• Your objective:
Give back all of the data unchanged. Keep every word as it is.

[Data entries]

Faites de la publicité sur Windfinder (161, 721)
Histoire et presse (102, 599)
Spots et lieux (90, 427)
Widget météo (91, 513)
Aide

• Exercise result:
Faites de la publicité sur Windfinder (161, 721)
Histoire et presse (102, 599)
Spots et lieux (90, 427)
Widget météo (91, 513)
Aide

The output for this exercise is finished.